Véronique Courjault, une mère française jugée pour trois infanticides de nouveaux-nés, a été condamnée jeudi à huit ans de prison par la cour d'assises d'Indre-et-Loire (centre).
L'accusée est restée impassible à l'annonce du verdict. Jugée pour "assassinats", elle encourait la réclusion criminelle à perpétuité.
L'avocat général avait requis 10 ans de prison pour cette femme de 41 ans, au coeur d'une affaire très sensible et médiatique qui avait eu un très fort retentissement en France.
"Ne diabolisez pas Véronique Courjault, mais n'en faites pas une icône non plus", avait demandé l'avocat général.
"Cette femme a commis une faute, un crime, mais ce n'est pas un monstre", avait lancé, la voix brisée par l'émotion, Henri Leclerc, l'un des conseils de Véronique Courjault, lors de la plaidoirie de la défense jeudi matin.
Mme Courjault était jugée depuis le 9 juin pour l'assassinat de trois nouveaux nés mis au monde clandestinement.
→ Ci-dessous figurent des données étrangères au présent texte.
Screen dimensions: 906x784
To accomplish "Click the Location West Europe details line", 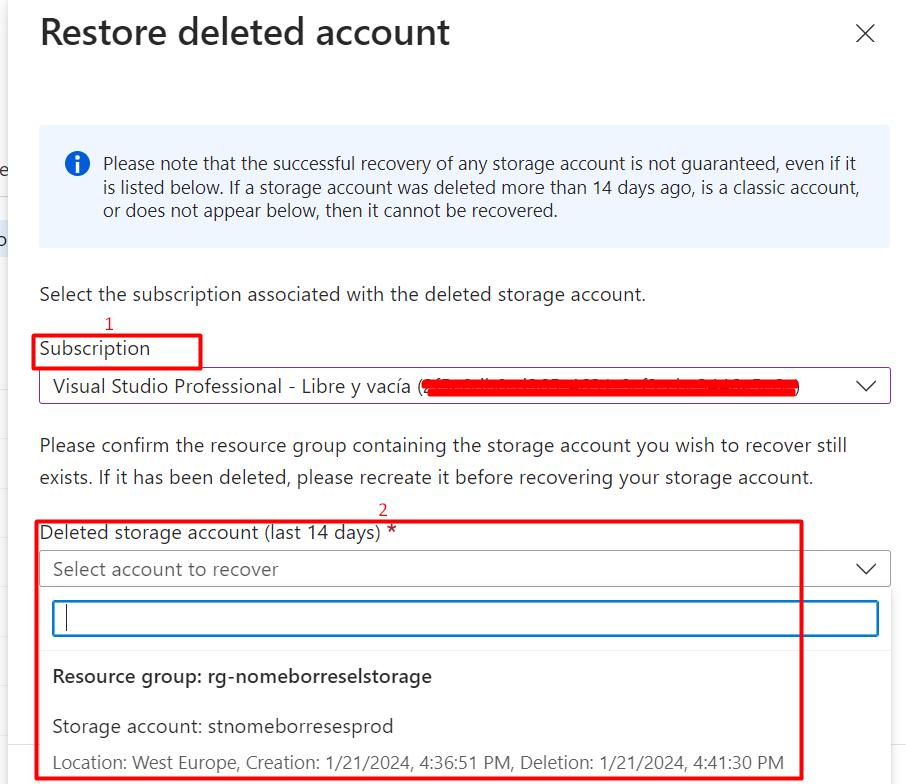I will (x=418, y=763).
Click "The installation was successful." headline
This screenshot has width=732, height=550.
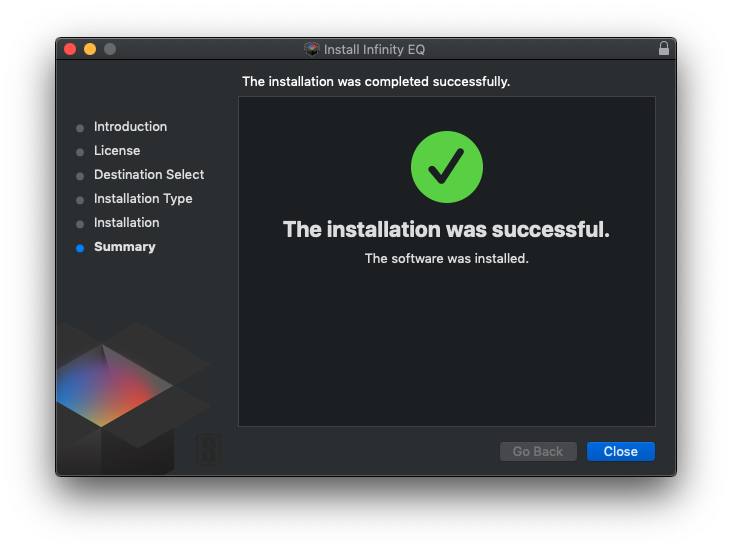[446, 230]
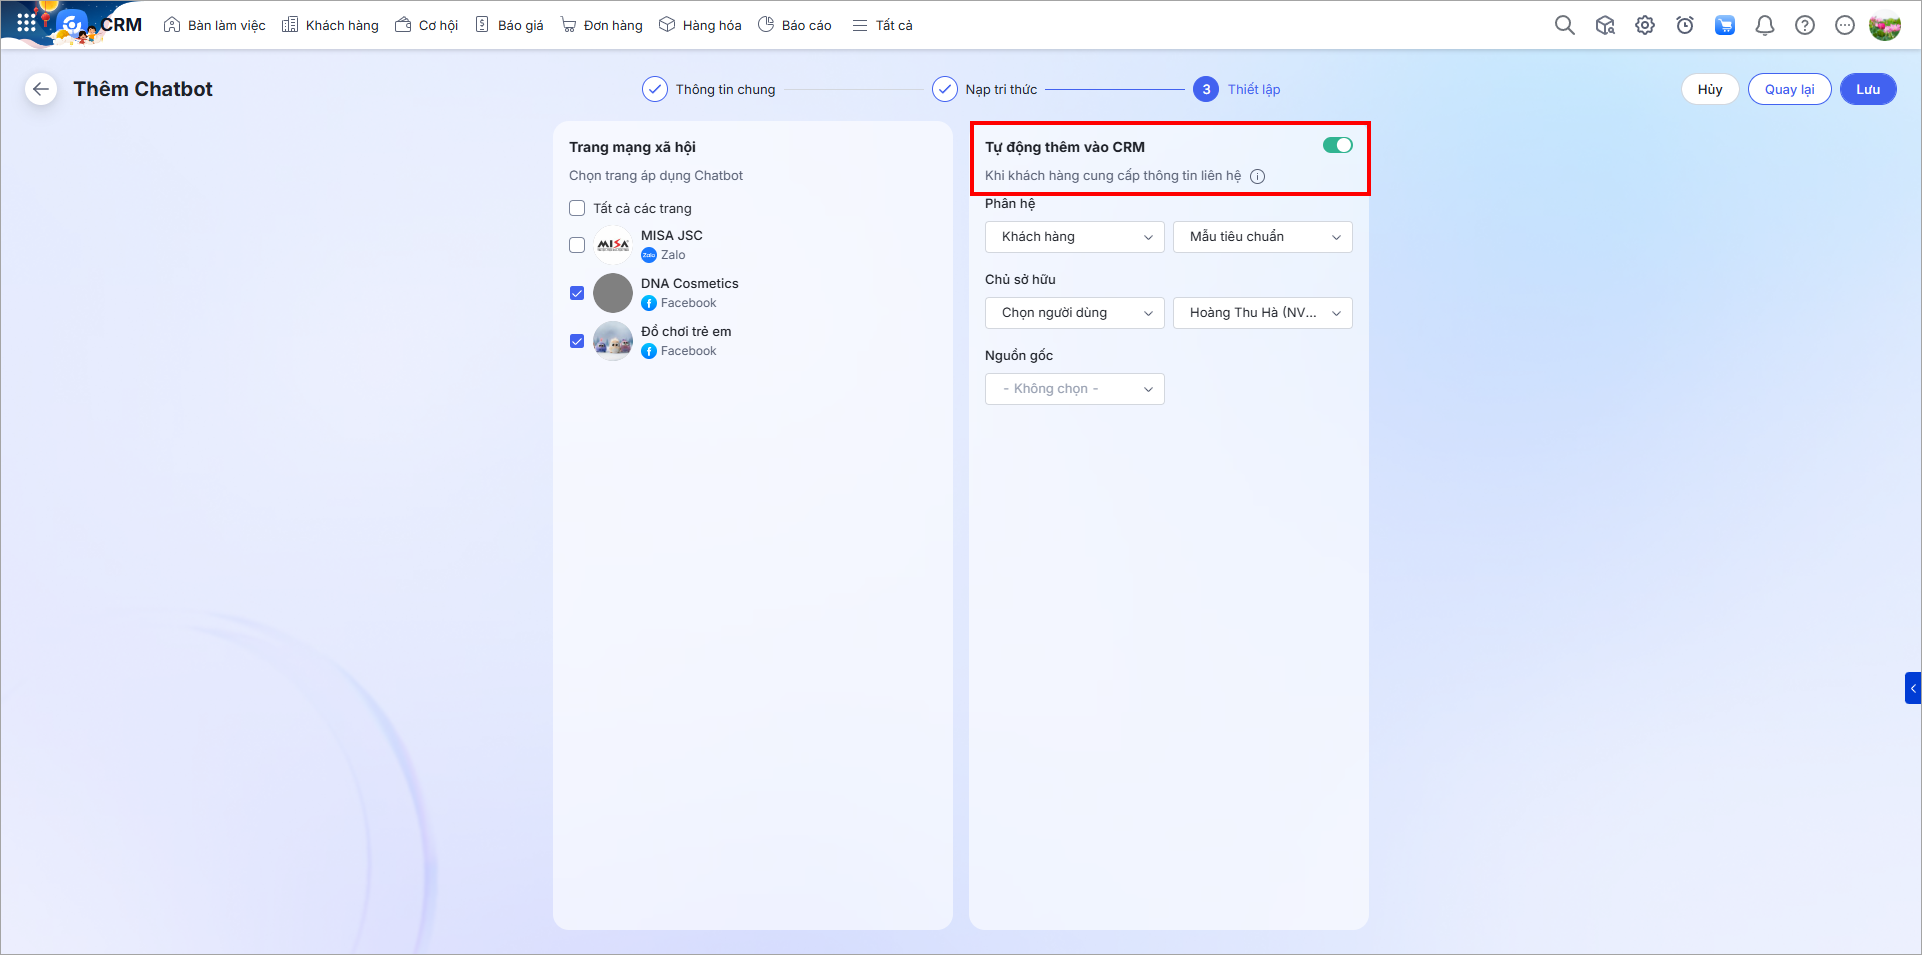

Le premier, dont elle a brûlé le corps, est né en France à l'été 1999; les deux autres, en septembre 2002 et décembre 2003, à Séoul où son mari, ingénieur, travaillait pour une société américaine.
Jean-Louis Courjault avait fait la découverte à l'été 2006 des deux petits cadavres dans le congélateur familial et appelé la police, déclenchant l'affaire.